How often do you see this error in alert log? Or just when you "alter system switch logfile"
If you often see error in alert log, so check another waiting... And if see session waiting "log file switch", "log buffer space", "log file switch checkpoint or archival required"... that mean DBGW and ARCH need tuning.
- Make DBGW faster: tune DBWR by enable ASYNC I/O, using DBGW I/O slaves (dbwr_io_slaves) or using multiple processes(db_writer_processes).
- Add more redo log file.
- Re-create the log files with a larger size.

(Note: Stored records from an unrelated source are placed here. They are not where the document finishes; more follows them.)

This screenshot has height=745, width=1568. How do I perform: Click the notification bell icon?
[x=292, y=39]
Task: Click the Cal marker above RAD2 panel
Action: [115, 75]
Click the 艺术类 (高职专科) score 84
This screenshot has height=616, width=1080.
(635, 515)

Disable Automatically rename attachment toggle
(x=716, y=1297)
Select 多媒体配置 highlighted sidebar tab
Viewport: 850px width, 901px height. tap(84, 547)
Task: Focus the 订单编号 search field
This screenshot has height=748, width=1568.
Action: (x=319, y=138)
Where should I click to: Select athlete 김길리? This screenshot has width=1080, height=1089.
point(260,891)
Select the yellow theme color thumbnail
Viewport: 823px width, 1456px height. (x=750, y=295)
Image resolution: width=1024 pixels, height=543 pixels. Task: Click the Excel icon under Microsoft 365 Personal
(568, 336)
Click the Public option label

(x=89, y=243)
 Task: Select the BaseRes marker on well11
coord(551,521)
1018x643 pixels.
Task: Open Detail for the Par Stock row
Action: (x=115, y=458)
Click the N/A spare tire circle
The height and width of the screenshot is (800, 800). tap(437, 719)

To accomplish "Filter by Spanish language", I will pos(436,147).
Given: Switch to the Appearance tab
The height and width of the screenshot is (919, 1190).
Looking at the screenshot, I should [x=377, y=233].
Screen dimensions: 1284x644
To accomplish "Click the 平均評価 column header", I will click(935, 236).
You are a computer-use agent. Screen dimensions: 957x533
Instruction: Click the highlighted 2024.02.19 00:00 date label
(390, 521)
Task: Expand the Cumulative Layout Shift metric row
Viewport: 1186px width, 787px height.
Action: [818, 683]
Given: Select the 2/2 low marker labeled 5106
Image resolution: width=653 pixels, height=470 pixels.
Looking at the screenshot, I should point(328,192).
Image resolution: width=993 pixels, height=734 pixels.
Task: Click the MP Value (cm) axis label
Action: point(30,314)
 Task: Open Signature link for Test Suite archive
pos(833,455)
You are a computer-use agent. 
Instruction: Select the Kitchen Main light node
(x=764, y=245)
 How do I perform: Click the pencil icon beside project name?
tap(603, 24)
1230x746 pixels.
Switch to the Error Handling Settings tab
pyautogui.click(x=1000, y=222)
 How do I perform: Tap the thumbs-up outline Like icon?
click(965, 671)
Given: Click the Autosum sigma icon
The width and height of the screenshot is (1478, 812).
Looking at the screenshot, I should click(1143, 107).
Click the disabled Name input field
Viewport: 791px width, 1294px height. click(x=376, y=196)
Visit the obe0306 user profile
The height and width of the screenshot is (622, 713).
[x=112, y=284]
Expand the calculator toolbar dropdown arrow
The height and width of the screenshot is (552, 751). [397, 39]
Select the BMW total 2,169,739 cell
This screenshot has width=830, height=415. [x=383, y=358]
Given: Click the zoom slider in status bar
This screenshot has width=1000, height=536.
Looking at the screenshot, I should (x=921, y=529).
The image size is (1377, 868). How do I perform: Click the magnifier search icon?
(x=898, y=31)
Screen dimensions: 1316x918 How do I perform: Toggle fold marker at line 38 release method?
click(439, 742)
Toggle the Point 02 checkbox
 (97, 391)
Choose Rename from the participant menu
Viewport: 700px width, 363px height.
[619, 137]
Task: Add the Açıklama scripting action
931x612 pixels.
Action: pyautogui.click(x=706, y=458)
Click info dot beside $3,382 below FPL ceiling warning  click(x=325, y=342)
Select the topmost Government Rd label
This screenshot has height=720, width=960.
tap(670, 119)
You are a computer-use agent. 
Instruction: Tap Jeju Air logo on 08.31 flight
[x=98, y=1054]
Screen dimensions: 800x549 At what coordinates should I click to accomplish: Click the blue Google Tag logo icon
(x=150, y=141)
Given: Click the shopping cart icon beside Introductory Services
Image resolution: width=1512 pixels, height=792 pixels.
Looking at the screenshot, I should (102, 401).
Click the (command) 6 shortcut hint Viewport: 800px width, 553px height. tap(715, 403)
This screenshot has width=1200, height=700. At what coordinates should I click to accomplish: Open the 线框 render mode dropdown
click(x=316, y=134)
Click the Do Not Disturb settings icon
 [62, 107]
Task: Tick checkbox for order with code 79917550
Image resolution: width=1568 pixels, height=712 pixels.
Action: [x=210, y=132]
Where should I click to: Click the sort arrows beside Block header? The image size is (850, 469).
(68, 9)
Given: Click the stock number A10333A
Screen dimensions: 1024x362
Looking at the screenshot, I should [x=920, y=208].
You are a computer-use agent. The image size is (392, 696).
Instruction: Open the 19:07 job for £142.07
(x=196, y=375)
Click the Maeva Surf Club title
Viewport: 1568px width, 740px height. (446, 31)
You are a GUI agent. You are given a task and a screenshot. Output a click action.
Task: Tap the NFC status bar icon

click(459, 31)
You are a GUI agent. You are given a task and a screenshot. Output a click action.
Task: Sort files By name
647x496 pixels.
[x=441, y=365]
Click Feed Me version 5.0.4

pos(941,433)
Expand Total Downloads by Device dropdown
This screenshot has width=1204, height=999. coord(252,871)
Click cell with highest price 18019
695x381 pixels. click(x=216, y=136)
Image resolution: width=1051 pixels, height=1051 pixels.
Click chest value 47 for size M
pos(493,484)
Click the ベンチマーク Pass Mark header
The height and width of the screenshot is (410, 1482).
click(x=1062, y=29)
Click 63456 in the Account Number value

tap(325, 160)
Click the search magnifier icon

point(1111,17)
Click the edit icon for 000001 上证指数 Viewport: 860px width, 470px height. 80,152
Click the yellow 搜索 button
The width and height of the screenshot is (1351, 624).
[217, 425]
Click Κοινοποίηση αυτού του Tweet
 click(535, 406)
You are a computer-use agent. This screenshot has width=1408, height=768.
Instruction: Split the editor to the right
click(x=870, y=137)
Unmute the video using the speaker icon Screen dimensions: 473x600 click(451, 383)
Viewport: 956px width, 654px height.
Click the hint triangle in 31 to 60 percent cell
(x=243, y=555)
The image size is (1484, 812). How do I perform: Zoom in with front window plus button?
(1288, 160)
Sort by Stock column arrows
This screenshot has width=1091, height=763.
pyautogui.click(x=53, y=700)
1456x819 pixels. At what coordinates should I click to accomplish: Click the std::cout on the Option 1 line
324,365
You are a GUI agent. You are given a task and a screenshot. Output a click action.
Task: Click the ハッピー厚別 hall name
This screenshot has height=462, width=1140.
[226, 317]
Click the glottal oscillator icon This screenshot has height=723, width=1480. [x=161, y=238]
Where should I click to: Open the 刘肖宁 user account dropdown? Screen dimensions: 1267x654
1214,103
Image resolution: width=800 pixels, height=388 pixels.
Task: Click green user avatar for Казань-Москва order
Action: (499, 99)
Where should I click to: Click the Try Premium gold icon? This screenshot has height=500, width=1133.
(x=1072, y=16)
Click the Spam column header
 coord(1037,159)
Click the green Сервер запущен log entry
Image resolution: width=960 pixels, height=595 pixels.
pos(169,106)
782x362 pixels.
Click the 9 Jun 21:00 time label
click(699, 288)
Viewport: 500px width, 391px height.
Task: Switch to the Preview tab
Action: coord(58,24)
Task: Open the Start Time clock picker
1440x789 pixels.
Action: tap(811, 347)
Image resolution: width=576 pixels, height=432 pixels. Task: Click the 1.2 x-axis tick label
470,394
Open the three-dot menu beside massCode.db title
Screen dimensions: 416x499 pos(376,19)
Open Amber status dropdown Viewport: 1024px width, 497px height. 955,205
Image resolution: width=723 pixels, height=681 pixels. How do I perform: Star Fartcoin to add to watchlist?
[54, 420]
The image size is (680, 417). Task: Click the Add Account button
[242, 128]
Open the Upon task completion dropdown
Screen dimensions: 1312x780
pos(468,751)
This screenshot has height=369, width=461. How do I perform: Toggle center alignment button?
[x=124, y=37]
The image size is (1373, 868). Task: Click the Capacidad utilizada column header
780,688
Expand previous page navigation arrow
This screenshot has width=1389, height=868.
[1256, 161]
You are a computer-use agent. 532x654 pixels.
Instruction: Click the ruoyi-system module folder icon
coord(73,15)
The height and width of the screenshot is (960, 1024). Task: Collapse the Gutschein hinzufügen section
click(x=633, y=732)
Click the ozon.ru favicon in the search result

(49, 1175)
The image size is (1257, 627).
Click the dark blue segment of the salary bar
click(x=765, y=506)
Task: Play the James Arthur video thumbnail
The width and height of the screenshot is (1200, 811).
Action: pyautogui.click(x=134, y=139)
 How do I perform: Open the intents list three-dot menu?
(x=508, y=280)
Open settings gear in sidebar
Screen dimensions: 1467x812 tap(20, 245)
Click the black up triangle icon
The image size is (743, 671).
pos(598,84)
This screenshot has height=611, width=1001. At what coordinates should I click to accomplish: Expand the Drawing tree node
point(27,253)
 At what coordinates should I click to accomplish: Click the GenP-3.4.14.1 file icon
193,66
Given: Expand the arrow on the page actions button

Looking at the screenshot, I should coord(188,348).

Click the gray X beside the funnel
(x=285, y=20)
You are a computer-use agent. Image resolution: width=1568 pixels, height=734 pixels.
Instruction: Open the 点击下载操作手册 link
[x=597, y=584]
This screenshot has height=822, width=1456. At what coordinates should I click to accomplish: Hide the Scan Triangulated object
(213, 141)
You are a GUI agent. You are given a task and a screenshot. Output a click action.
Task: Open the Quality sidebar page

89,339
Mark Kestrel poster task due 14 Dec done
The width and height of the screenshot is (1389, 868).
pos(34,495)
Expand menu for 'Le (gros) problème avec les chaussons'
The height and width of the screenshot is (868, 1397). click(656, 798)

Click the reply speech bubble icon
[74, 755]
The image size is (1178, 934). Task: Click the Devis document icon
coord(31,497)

- Cause checkpointing to happen more frequently; when use a smaller block buffer cache or settings such as FAST_START_MTTR_TARGET, LOG_CHECKPOINT_INTERVAL, and LOG_CHECKPOINT_TIMEOUT. This will force DBGW flush dirty blocks more frequently.
On Mon, Oct 26, 2009 at 6:29 PM, Radoulov, Dimitre <cichomitiko_at_gmail.com>wrote:
> Hi all,
> I'm trying to figure out how to implement an automated monitoring regarding
> the above mentioned "event".
> When it happens the instance hang may become a problem and *I believe* that
> monitoring the single occurrence
> of the "Checkpoint not complete" message in the alert log is not sufficient
> (the time between that message
> and the following thread advance is quite important as well).
> So what's the logic/how exactly you monitor the "Checkpoint not complete"